December 4, 2011

Competition: Working to Keep You Enslaved?

The Digital Millenium Copyright Act was never my favorite legislation. It was the first of a number of moves that threatens the freedom of the end users of intellectual property (by which under many circumstances I refer to those who have paid good money for their real or virtual goods or services) to freely enjoy that which they have purchased. Since the Python world generally prefers not to place onerous licenses on users this isn't generally an issue in my working life, but it affects other aspects of it. Those other aspects are shared with the other millions on the planet who use a smartphone.

For all the brouhaha there's been about occupations this year (and I for one regard them as a welcome sign that Americans have realized that the future of democracy is up to them) the most insidious occupation I can think of is the one organized by wireless telephone carriers against their customers. With the aid of an application called “Carrier IQ” many handsets, supplied with software packages approved by their respective carriers, have been equipped with the provision to spy on the holder.

This issue was brought to mind by the news that the Software Freedom Law Center have filed paperwork with the Library of Congress seeking an exemption to the DMCA allowing smartphone users the full legal right to run any damned software they choose on their handsets, with or without the approval of the carrier (who is naturally in most cases the supplier of the handset).

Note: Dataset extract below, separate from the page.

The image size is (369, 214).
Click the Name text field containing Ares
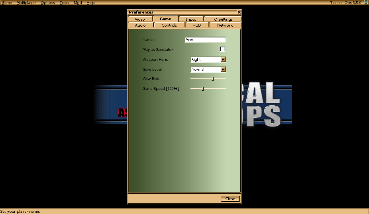(205, 40)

I’ve not yet heard of any case where Carrier IQ has been deployed to the detriment of the phone’s owner, but I haven't done extensive research in that area. As someone who teaches security I know that a capability, once created, is highly likely to eventually be used, and often for unintended purposes—if only by those whose approach to moral and ethical questions is one of expediency. Thank heavens so few such people exist.*

This raised for me the broader question of why, in a society that lauds the value of competition, are wireless carriers allowed to sell ’phones that are locked to their networks? If the argument is that doing so allows them to use the profits from the handset to subsidize the contract, my answer is thanks very much, I will pay for a handset that I can take to another supplier if they offer better services, and you can reduce the price of my contract since you do not have to subsidize my handset purchase, thank you very much. And I want the best possible price on the ’phone, please, or I'll buy it from Mr. SmallerProfits round the corner.

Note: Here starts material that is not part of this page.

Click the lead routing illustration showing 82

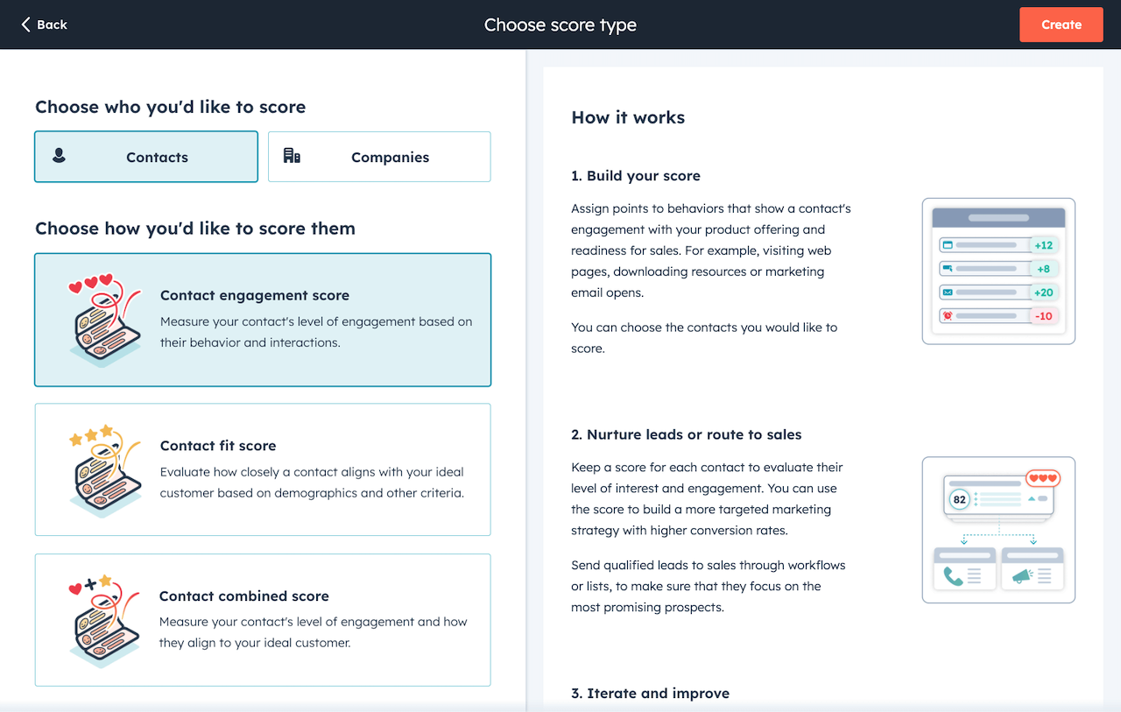[998, 530]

By all means let the corporate giants carry on doing business as they are, but also please require them to supply unlocked handsets on request. That way I don't have to suffer weeks in Europe where I am forced to use an international roaming plan that charges me a minimum $100 a month on top of my regular service charge for a parsimonious 70 MB of data and something ridiculous for each few measly bits after that. Haven't they heard we live in the information age? Colleagues from other countries simply re-SIM their telephones locally and pay $30 for a card that gives them 2GB of data and 2 calling hours, topped up electronically by credit card.

It causes me to smile sometimes when I hear Americans blindly praising their country for properties it does not possess, or for being best in the world at activities in which they are in fact well down the league table (mathematics and science education being among those activities). To my mind, America is quite admirable enough in reality without the support of false information. I chose to live here, after all. But when I discover that Israel of all countries (and no, we won’t get into that here, thank you) has made it illegal to sell locked handsets, I have to wonder how much that particular legislative concession would cost the cellular companies in the USA and why the move hasn't been emulated here. I am sure the lobbying costs expended against such a change would be formidable. Times are good in the boardrooms right now. As the UK magazine Private Eye says, “treble brandies all round”.

So although I was delighted to see Verizon** issue a categorical statement that none of their devices have ever had Carrier IQ installed, their roaming plan sucks at least as badly as any I have come across. The fact that the charges are so much higher than those of the native carriers smells of anti-competitive practice to me. If competition is so good, why don't they all use handsets that aren't crippled?

So rise up, sisters and brothers, and occupy your handsets. You have nothing to lose but your roaming plans.

* For American readers, this is an irony alert. Or am I being sardonic? The real point is that some people just cannot be trusted. You know who you are.
** The current carrier for both my voice and data cellular services

1 comment:

Steve said...

My American readers might be interested to learn that the EU has made it illegal to impose such roaming charges on internatonal use within the EU. Ironic that my country has chosen to leave the EU, which will presumably leave me once again at their mercy.